En lo tocante al manejo de las armas, ya hemos visto lo que sabía hacer cuando las circunstancias lo requerían.
Engolfadísimo en sus estudios, prestando seria atención y empleando horas y horas en el gobierno de la monarquía, que estaba floreciente con su desvelo y su tino, y solazándose en la caza, a la que tenía mucha afición, y en la que robustecía sus miembros y aun los fatigaba para hacer luego más grato y profundo el reposo y el alimento más apetecible y más sano, nuestro joven príncipe, ¡oh insólito prodigio!, cuando conoció a Calitea, la primera vez que se escapó de palacio, de noche, y a hurtadillas de su madre, acababa de cumplir veintidós años, y hasta entonces no se había acordado para nada de que había mujeres. Sus dulces e inocentes amores con Calitea fueron el estreno práctico, la doctrina inicial que recibió sobre este punto.

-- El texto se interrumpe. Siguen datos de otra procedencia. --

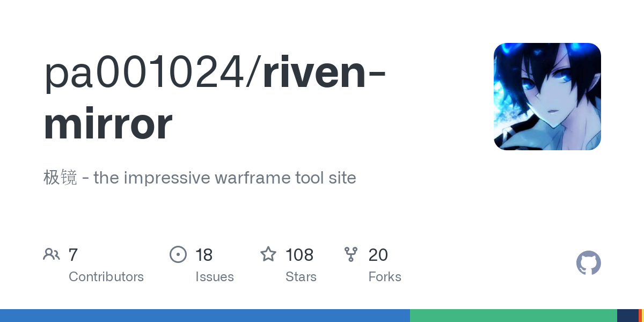Click the Stars count 108
The height and width of the screenshot is (322, 644).
[299, 255]

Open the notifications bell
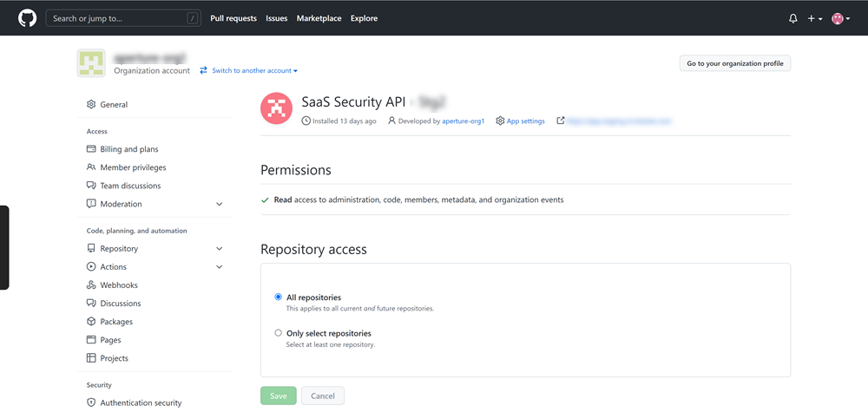[x=792, y=18]
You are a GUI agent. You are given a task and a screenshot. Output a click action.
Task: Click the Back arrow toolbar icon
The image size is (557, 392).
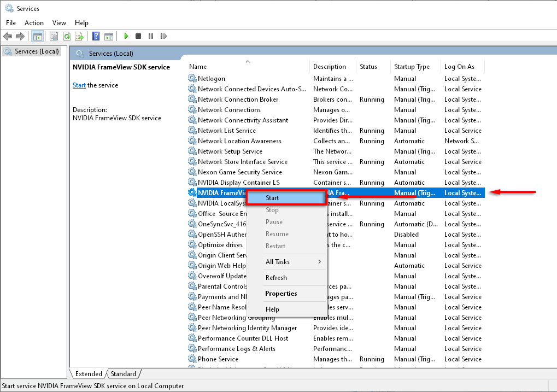pyautogui.click(x=8, y=36)
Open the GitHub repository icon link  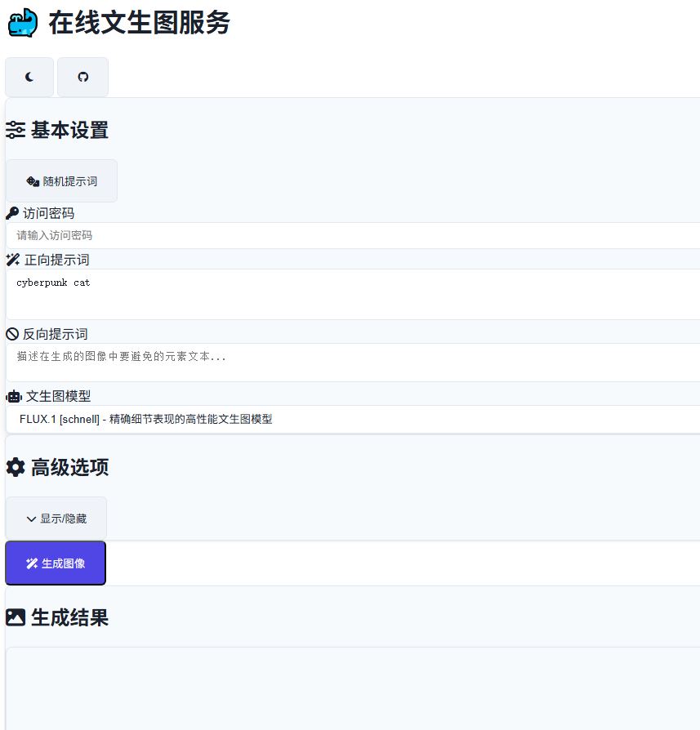point(82,77)

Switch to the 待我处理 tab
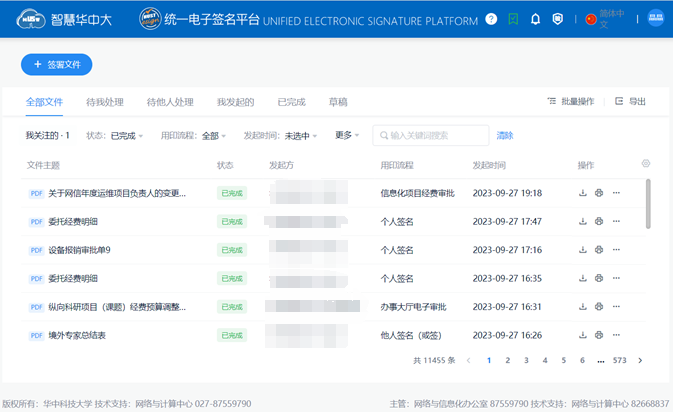tap(105, 102)
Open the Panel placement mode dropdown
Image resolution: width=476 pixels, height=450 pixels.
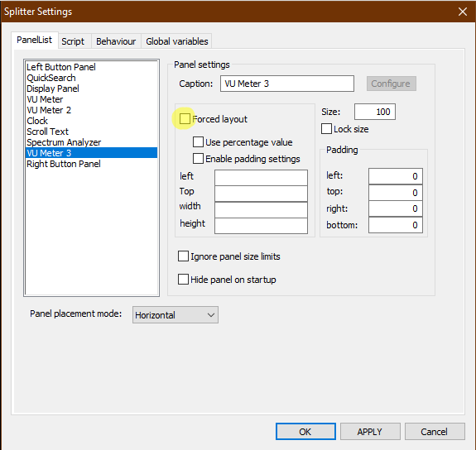tap(175, 315)
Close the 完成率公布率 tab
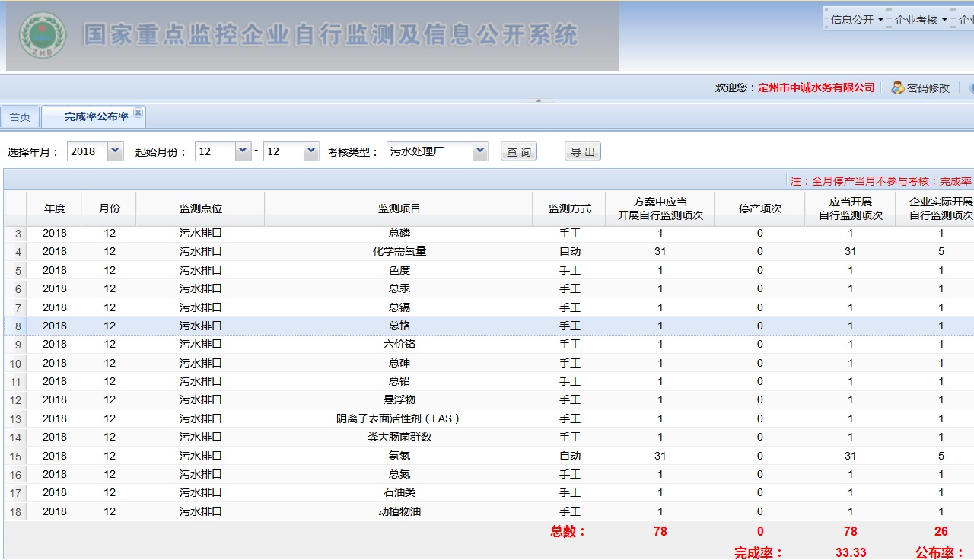This screenshot has height=560, width=974. click(138, 113)
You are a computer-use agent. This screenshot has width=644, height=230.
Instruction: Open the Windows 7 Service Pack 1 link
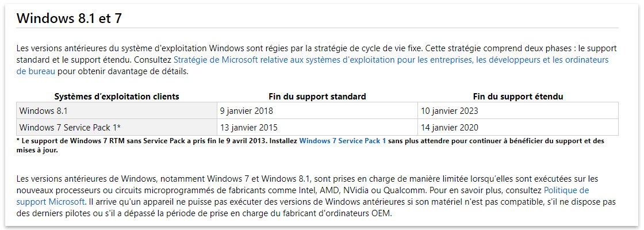click(x=343, y=141)
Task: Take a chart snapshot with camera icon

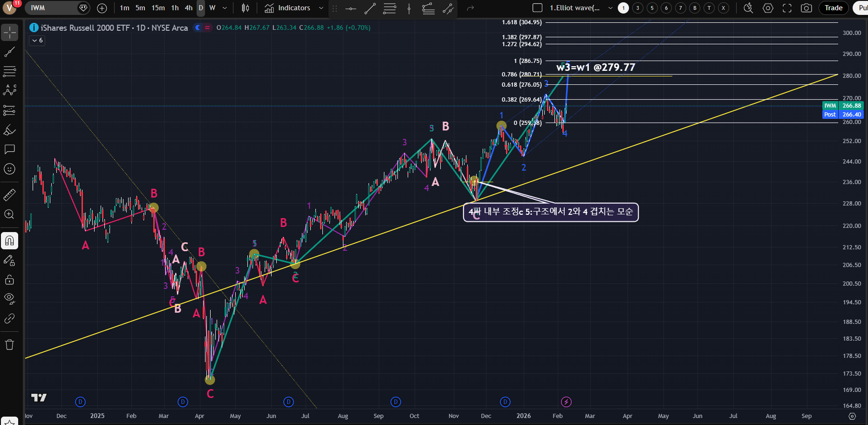Action: (806, 8)
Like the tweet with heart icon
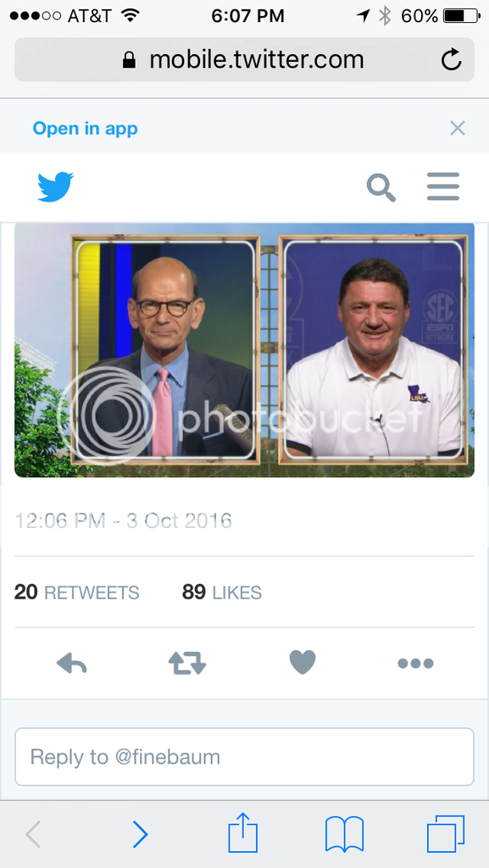The width and height of the screenshot is (489, 868). pyautogui.click(x=303, y=662)
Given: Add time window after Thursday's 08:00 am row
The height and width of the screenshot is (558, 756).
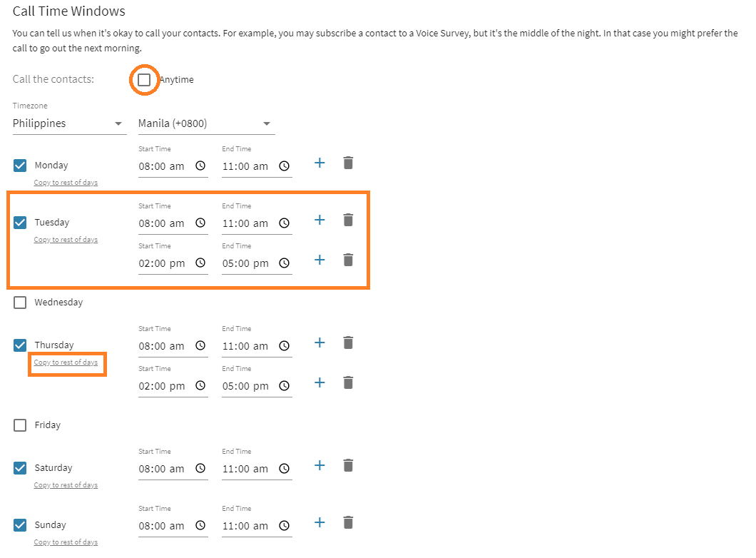Looking at the screenshot, I should pos(320,343).
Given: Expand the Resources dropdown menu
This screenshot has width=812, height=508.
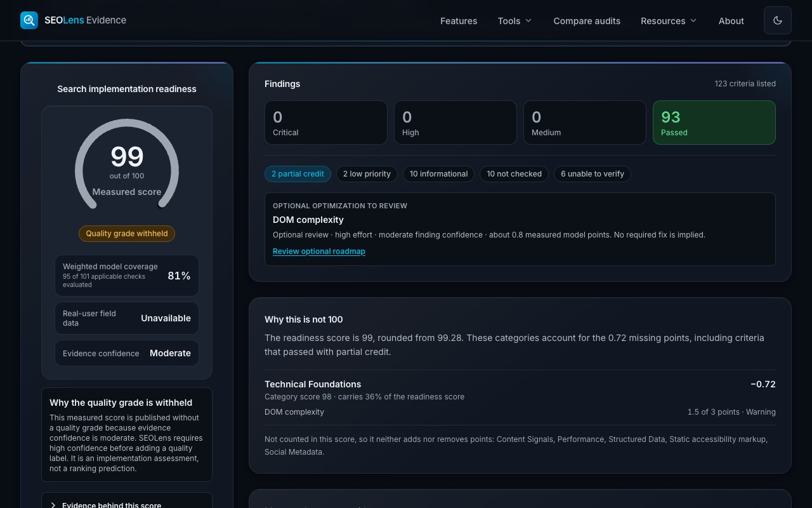Looking at the screenshot, I should tap(669, 21).
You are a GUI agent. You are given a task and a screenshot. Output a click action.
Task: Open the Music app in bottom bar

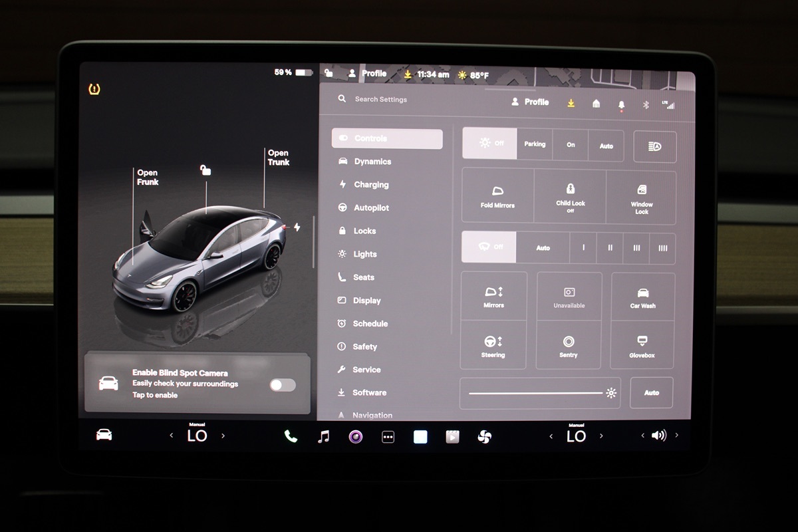[x=323, y=436]
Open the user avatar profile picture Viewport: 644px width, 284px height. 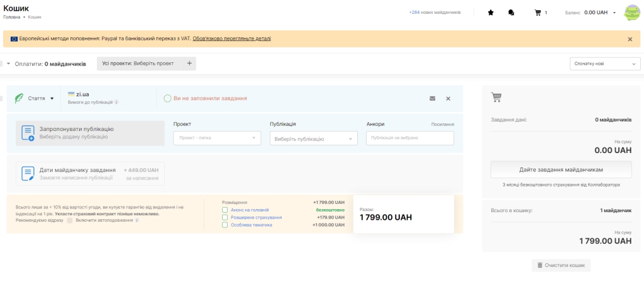click(631, 13)
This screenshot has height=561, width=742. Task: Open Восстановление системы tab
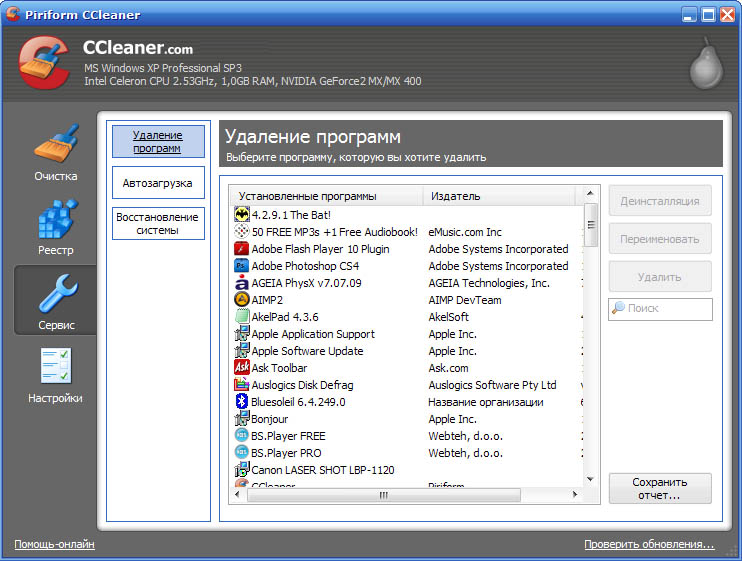pyautogui.click(x=158, y=224)
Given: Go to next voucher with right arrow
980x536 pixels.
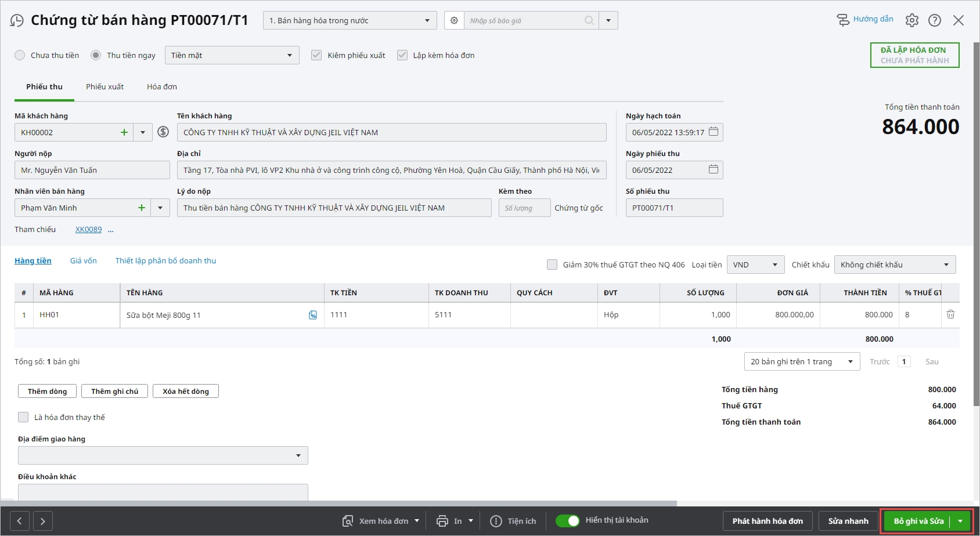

Importa que se sepa que el clero secular y regular, los consejeros y magistrados, algunos palaciegos vetustos y bastantes señoronas devotas, rígidas y principales, ponían por las nubes la honestidad y pureza del rey, a quien, sobre declararle doctor y celebrarle como a valiente y diestro en las armas, preconizaban por santo. Pero, en cambio, y eso que no era entonces
fin de siglo
, había no pocas damas guapas, elegantes y alegres, harto mal avenidas y aun picadas de aquel retraimiento del monarca. Las más prudentes le llamaban hurón, y la mayoría de ellas, que era levantisca y desaforada, prescindía del comedimiento que se debe a los sujetos augustos; inventaba mil patrañas para desacreditar al rey; se reía de su austeridad, y hasta llegó a calificarle de papandujo.
Fácil es inferir de lo expuesto cuánto se alborotaría aquel cotarro, y la sorpresa, el asombro y la envidia que se apoderarían de todo él, apenas vino a traslucirse, si bien de un modo vago, merced a lo circunspecto y sigiloso que era el corregidor, que el egregio niño, de quien se burlaban por suponerle cosido a las faldas de su madre, sin buscar otras faldas a que coserse o hilvanarse, había sacado los pies del plato, se había ido muchas noches a correr aventuras por las calles de la ciudad, y hasta había tenido citas amorosas y andado a cuchilladas.